I. 38.0° · 1019 hPa · 06:14 UTC

The Charged
Moment Before

A field study in the meteorology of anticipation.

“The forecaster lives in a permanent dusk — never quite in the night of ignorance, never quite in the day of certainty.”

Yesang — 예상 — is the Korean word for the act of looking forward into a fog. Not prediction, exactly. Not expectation, exactly. Something quieter: the held breath between the question and its answer, when probability is still a curve and not yet a point.

This site is a slow descent through that dusk. Five forecast zones, each cataloguing an instrument by which we measure what hasn't happened yet. Begin where the barometer begins: at standard pressure, on a still morning, with the needle waiting for news from the sky.

Confidence0.42
Varianceσ² = 0.117
Horizon72 hr
II. 42.7° · 1004 hPa · 11:38 UTC

A Cumulative
Theory of Hope

On the curve that gathers all small possibilities into one.

The cumulative distribution function does not promise any single outcome. It promises only the rising tide of accumulated possibility — the integrated weight of every smaller chance, summed against the horizon.

When a forecaster says “a sixty percent chance of rain by evening,” she is reading a CDF: the area beneath a curve that climbs from zero to one across the interval of a day. The curve is steepest where conviction is sharpest. It flattens where the sky is honest about its own opacity.

“Hope, properly understood, is a CDF that has not yet reached its asymptote.”

F(x)0.617
Slopedƒ/dx = 1.4
Frontwarm ↑
III. 44.1° · 998 hPa · 16:02 UTC

The Width
of an Honest Forecast

Why a confidence interval is a kind of humility, drawn.

Every honest forecast is two curves: the one we hope for, and the one we admit to. Together they bracket a band of plausible weather — the ninety-five percent confidence interval, the territory in which the truth, when it arrives, will most likely have been hiding all along.

The narrower the band, the more boldly we predict. The wider the band, the more we have learned to respect what we do not know. A forecast with no band at all is not a forecast. It is a prophecy — and prophets, as the meteorologist will tell you, almost never carry barometers.

“A confidence interval is the only form of certainty a careful person is allowed.”

CI lower0.41
CI upper0.78
Width0.37
IV. 46.3° · 991 hPa · 19:47 UTC

When New Evidence
Bends the Curve

A short essay on Bayes, and on changing one’s mind in good weather.

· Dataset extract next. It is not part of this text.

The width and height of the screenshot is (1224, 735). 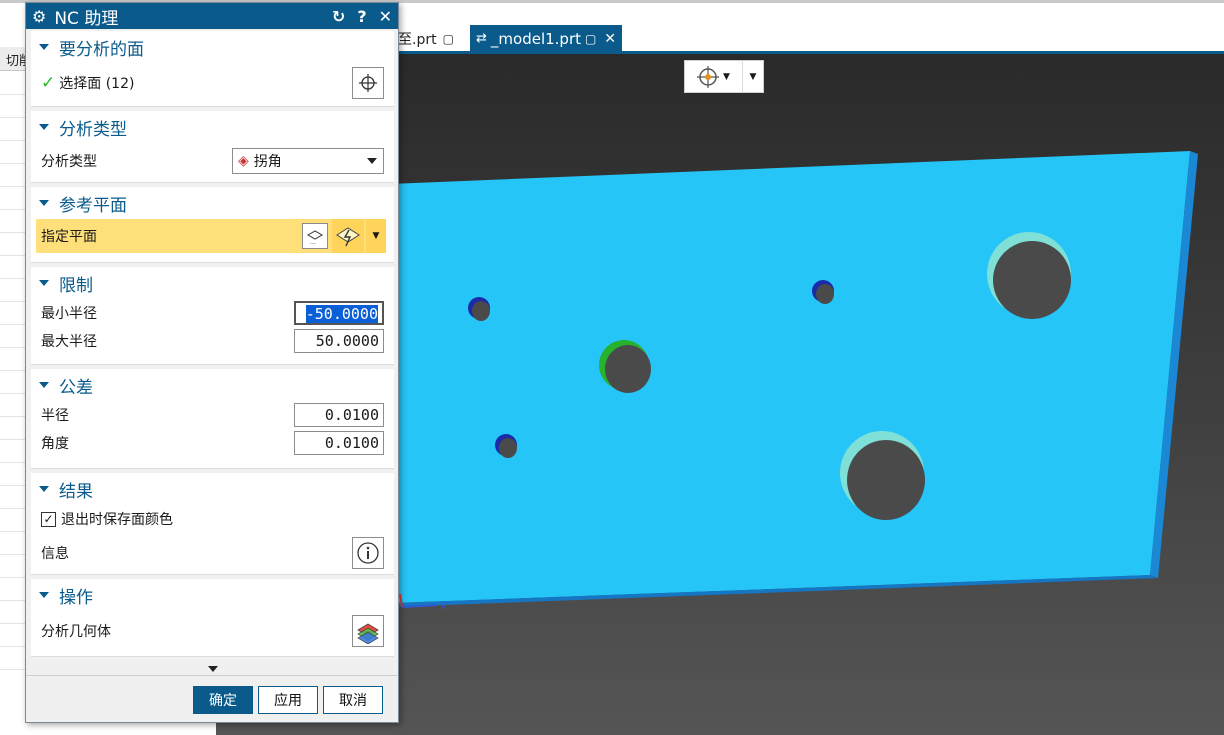 What do you see at coordinates (211, 236) in the screenshot?
I see `specify-plane-row: 指定平面 ... ▼` at bounding box center [211, 236].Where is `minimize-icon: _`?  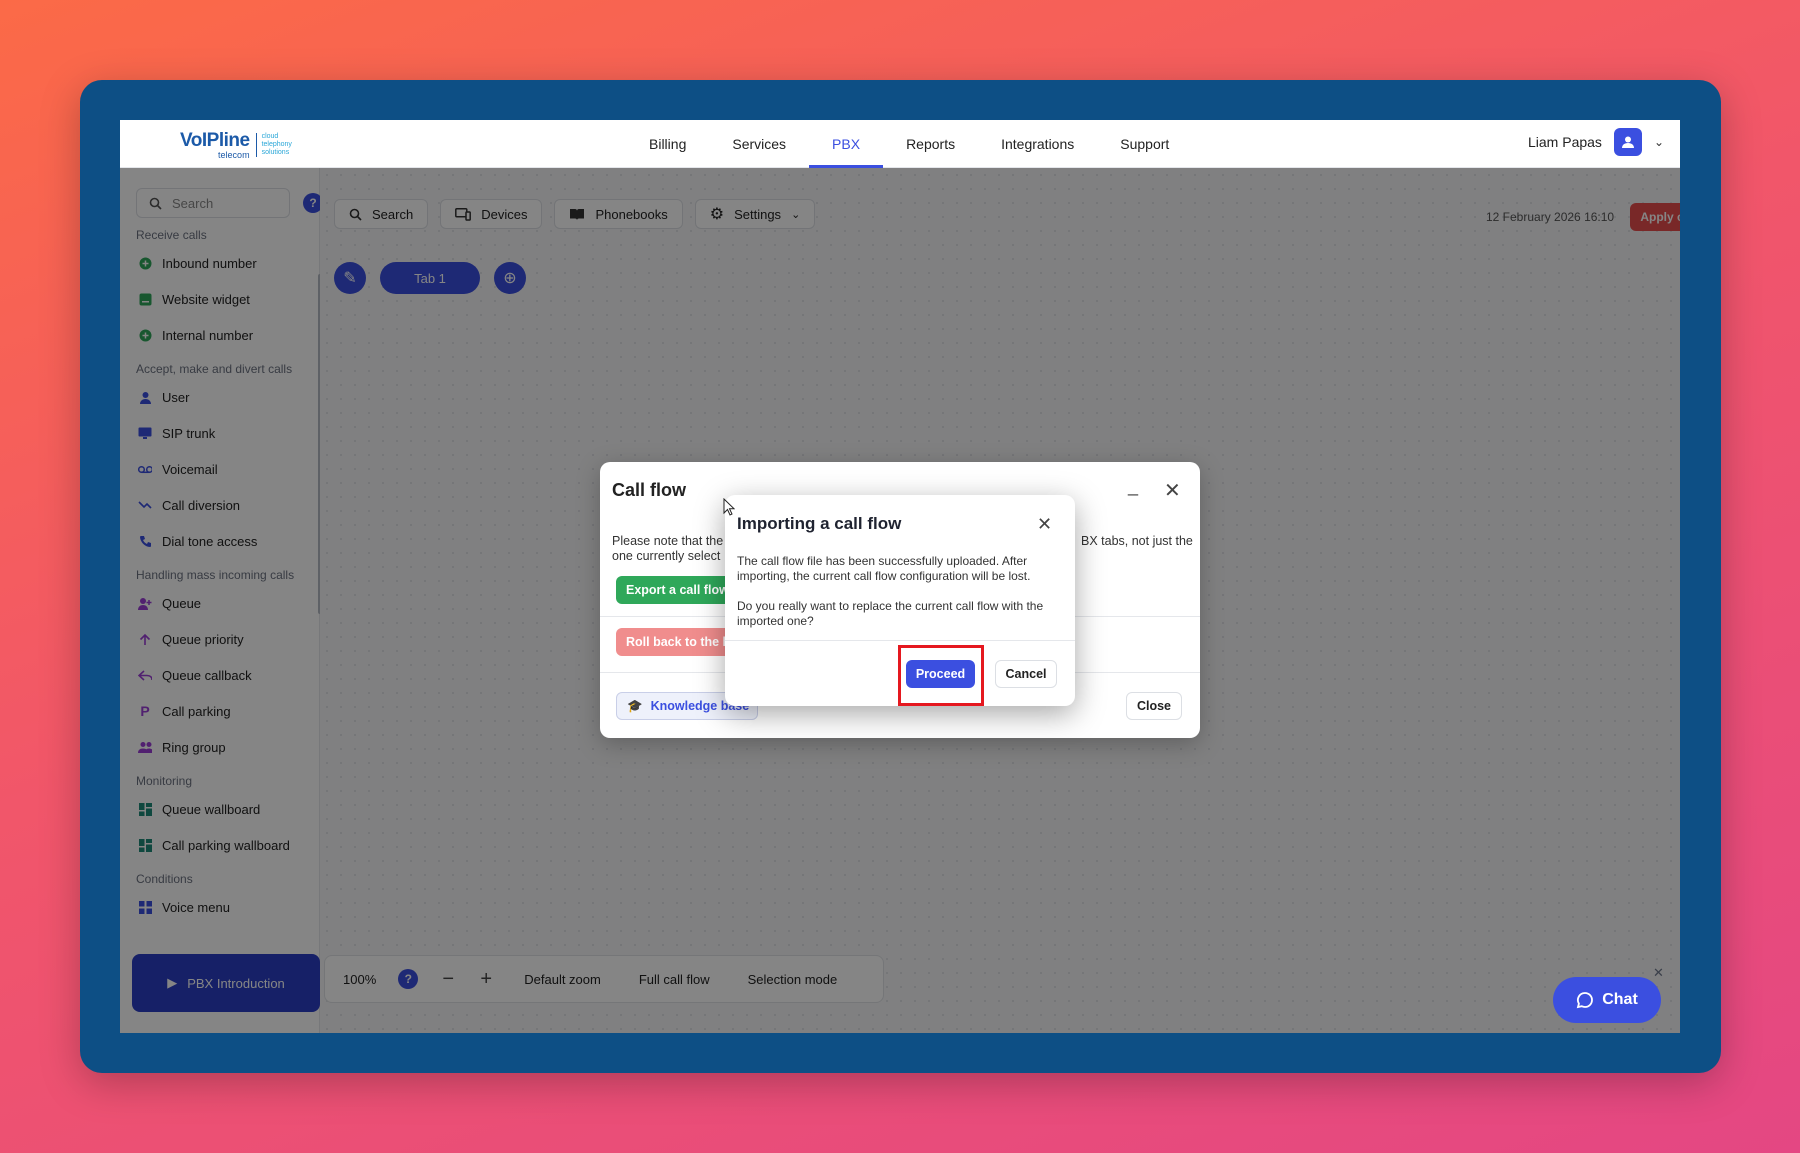
minimize-icon: _ is located at coordinates (1133, 486).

The Bayesian forecaster begins not with a clean slate but with a prior — a posture, a guess, a curve already drawn from yesterday’s data. Then the morning arrives, and the morning has news. A pressure drop. A wind shift. A line of cloud the forecaster did not expect.

The posterior is what the curve becomes after the news. Sometimes it sharpens. Sometimes it slides. Sometimes it inverts — the warm front becomes cold, the cold becomes warm, and the entire prediction has to be drawn again, this time in a steadier hand. To update a posterior is not to admit defeat; it is to keep faith with the data.

“A mind that cannot move its posterior is not a mind. It is a barometer with a stuck needle.”

Prior μ0.50
Posterior μ0.71
KL div.0.083
V. 48.0° · 985 hPa · 23:59 UTC

The Horizon,
Finally Arrived

Where the curve collapses to a single, definite point.

And then, eventually, the day ends and the truth arrives. The curve, which an hour ago had width and shading and gentle slopes, becomes what it always promised to become: a single value, a single observation, a single moment in time recorded by a single instrument and entered, in faint pencil, into a logbook.

The forecaster closes the day’s journal. Tomorrow there will be a new prior, drawn from this evening’s posterior, and the slow weather of expectation will begin again. Yesang. The space between prediction and outcome is not a flaw in our knowledge. It is the place where our knowledge actually lives.

“Forecast verified. The curve, having served, retires.”